» **SOURCE DATA**
■ ■ ■ ■ ■ ■ ■
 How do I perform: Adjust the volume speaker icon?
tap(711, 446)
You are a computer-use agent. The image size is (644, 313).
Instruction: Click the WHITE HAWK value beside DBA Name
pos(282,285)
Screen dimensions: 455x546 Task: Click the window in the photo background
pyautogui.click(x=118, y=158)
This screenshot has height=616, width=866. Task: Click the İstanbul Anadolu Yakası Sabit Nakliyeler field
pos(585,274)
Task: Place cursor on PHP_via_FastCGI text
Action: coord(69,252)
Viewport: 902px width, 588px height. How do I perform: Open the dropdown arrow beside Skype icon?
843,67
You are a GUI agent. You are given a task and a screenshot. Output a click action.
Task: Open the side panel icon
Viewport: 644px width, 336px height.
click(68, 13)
■ ■ ■ ■ ■ ■ ■
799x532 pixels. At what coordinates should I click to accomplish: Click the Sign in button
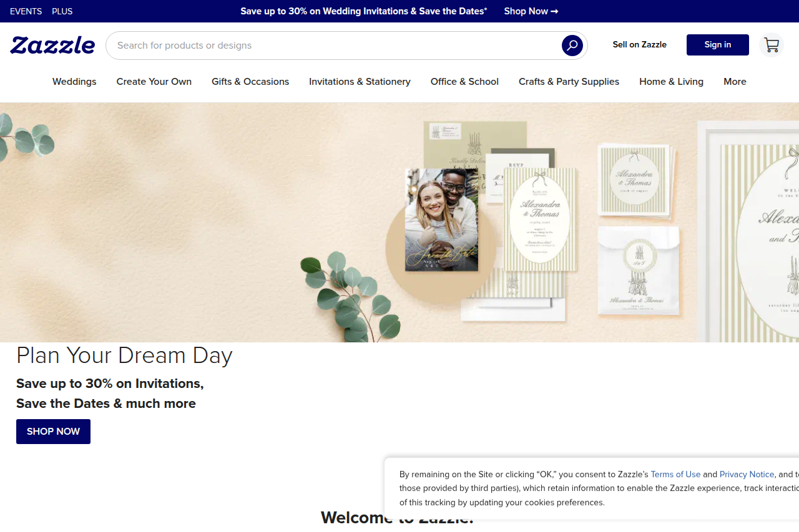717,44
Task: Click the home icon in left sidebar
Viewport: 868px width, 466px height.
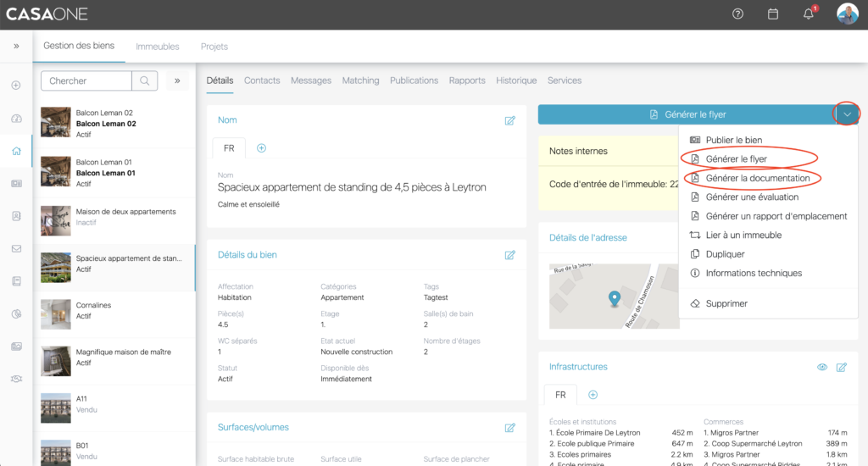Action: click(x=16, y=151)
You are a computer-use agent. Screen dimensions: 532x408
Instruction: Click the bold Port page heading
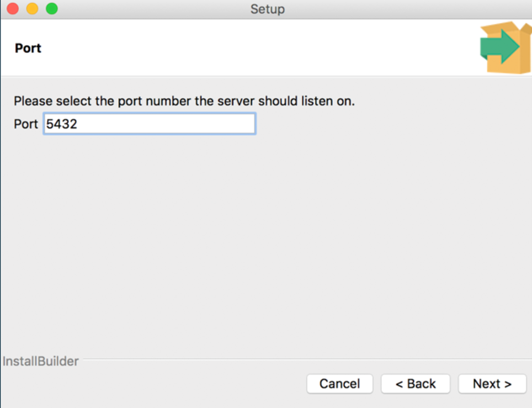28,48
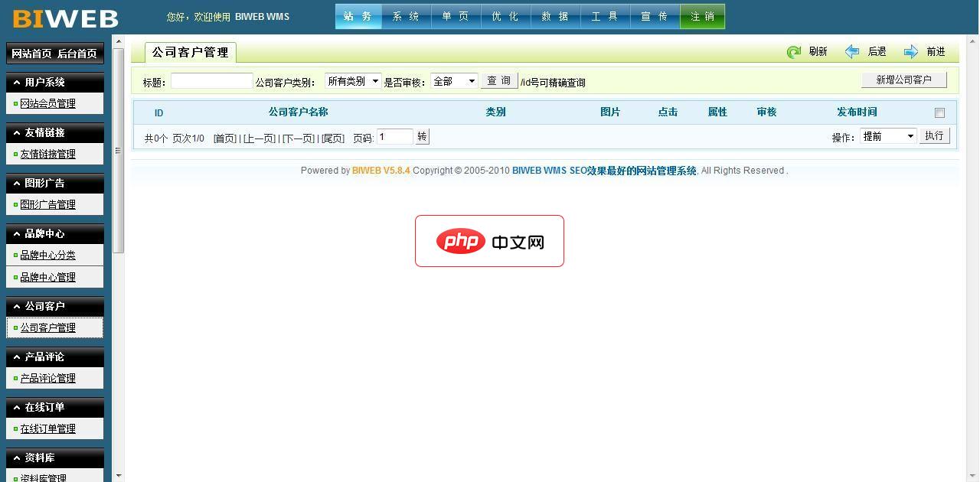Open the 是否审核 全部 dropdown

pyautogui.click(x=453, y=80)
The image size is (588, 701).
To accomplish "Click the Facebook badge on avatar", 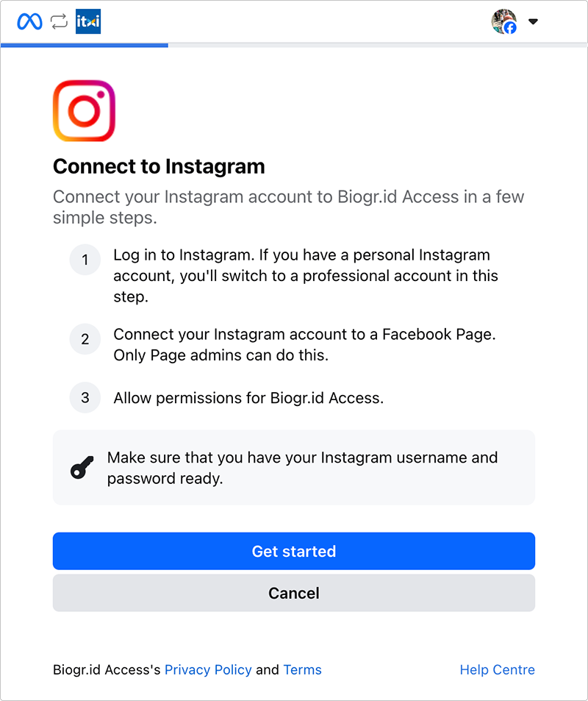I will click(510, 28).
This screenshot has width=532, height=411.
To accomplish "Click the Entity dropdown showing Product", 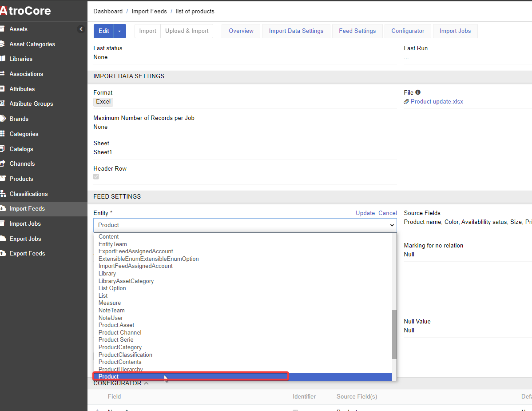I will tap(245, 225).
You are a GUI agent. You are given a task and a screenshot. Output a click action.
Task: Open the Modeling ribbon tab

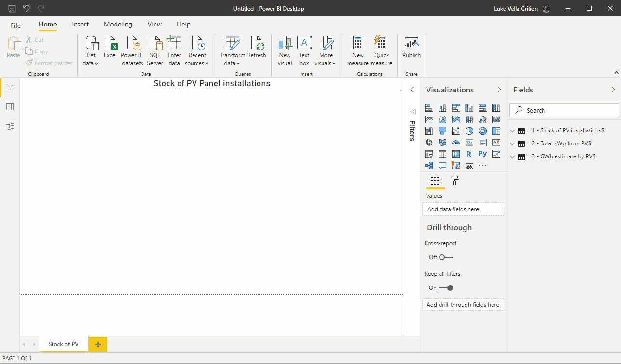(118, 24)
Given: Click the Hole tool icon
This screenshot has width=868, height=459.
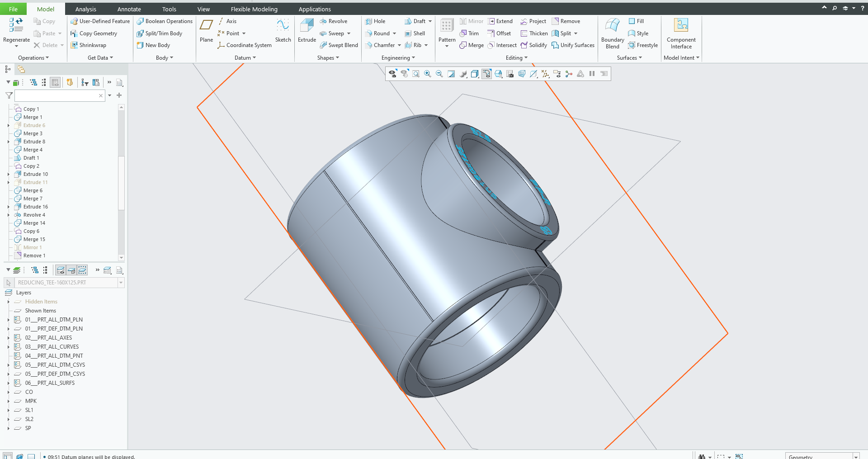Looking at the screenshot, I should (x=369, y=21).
■ ■ ■ ■ ■ ■ ■
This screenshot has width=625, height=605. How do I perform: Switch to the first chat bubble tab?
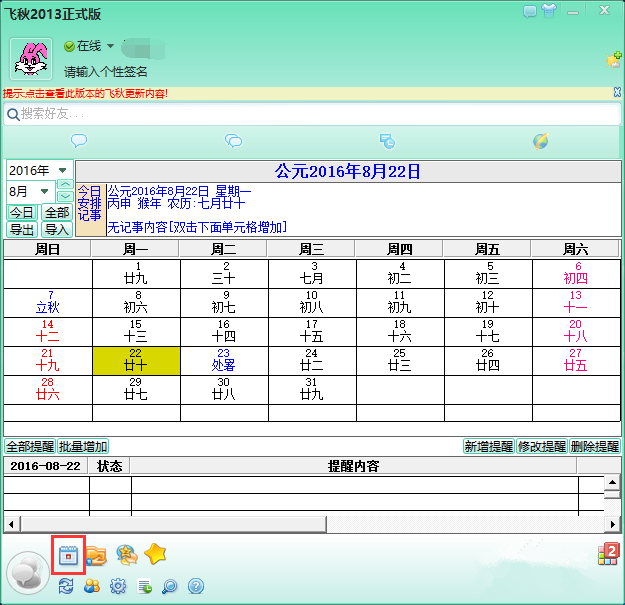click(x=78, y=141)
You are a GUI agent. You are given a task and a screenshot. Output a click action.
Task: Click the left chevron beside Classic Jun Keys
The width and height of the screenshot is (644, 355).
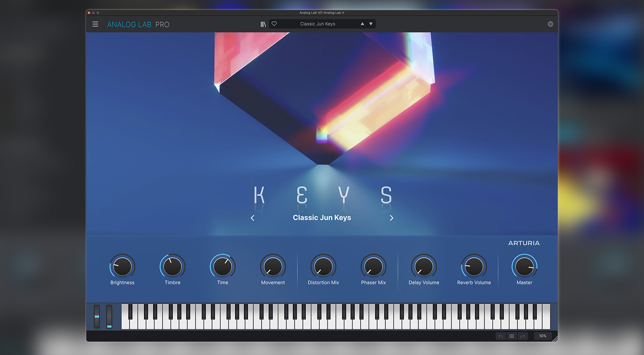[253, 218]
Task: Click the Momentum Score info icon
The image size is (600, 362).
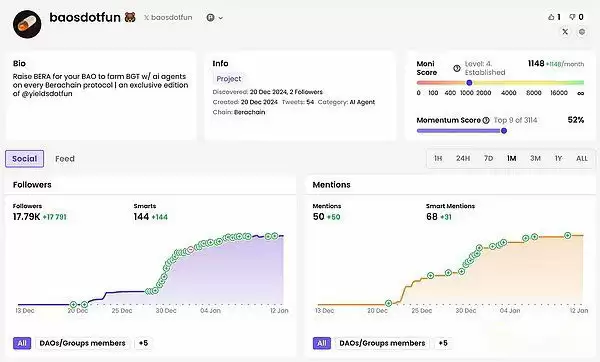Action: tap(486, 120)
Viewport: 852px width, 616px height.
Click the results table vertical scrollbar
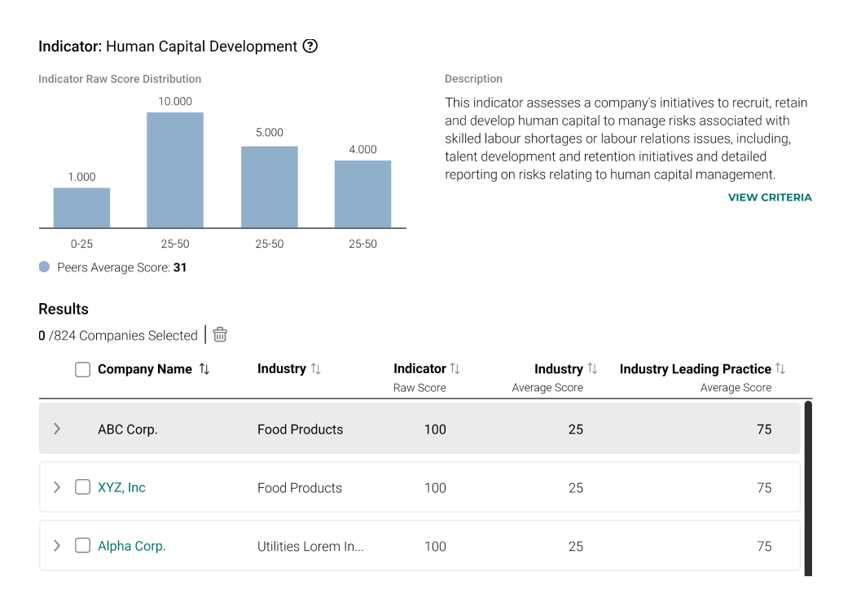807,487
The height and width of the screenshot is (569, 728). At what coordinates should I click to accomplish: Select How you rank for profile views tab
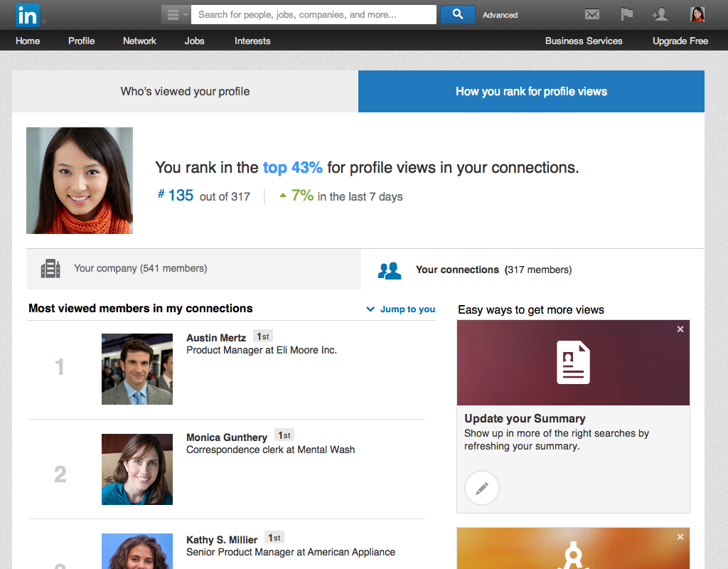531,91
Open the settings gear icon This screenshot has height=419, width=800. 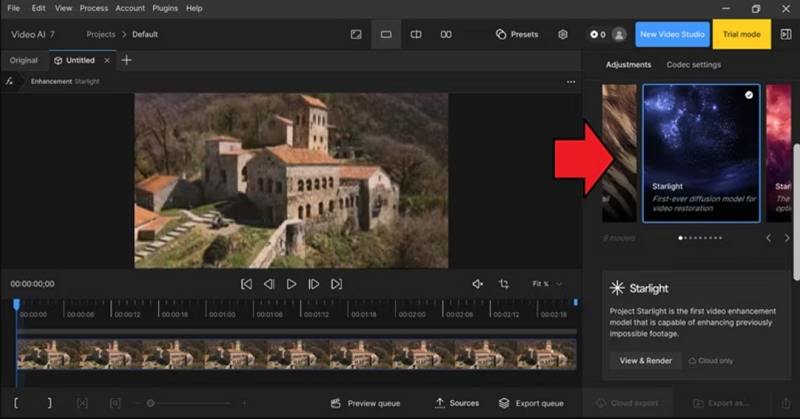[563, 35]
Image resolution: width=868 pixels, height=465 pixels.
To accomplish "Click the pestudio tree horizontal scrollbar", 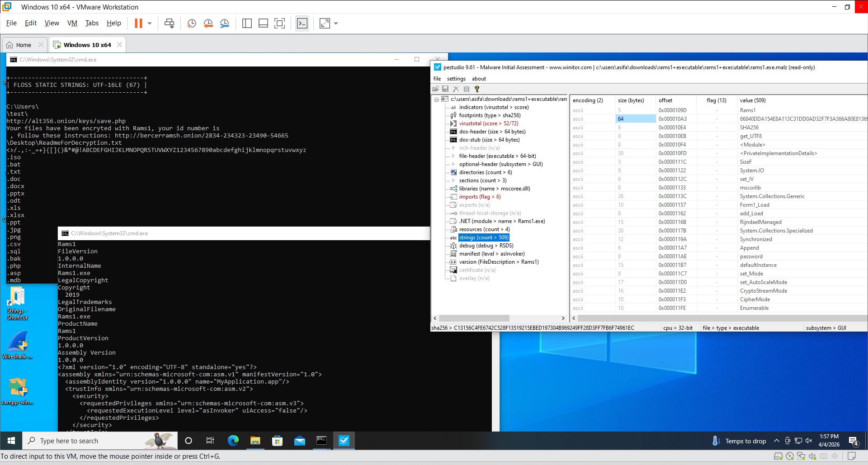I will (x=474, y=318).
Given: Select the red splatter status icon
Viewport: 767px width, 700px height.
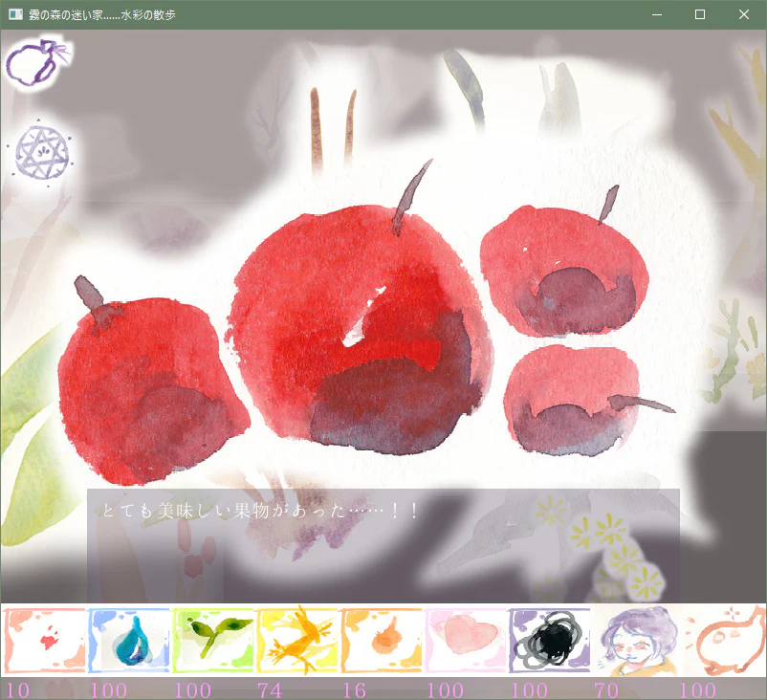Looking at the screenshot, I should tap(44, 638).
■ ■ ■ ■ ■ ■ ■
» **TASK GOAL**
Please state how many lines of the listing contain the string "computer". Give only that number.

» **RESULT FOR THIS EXERCISE**
2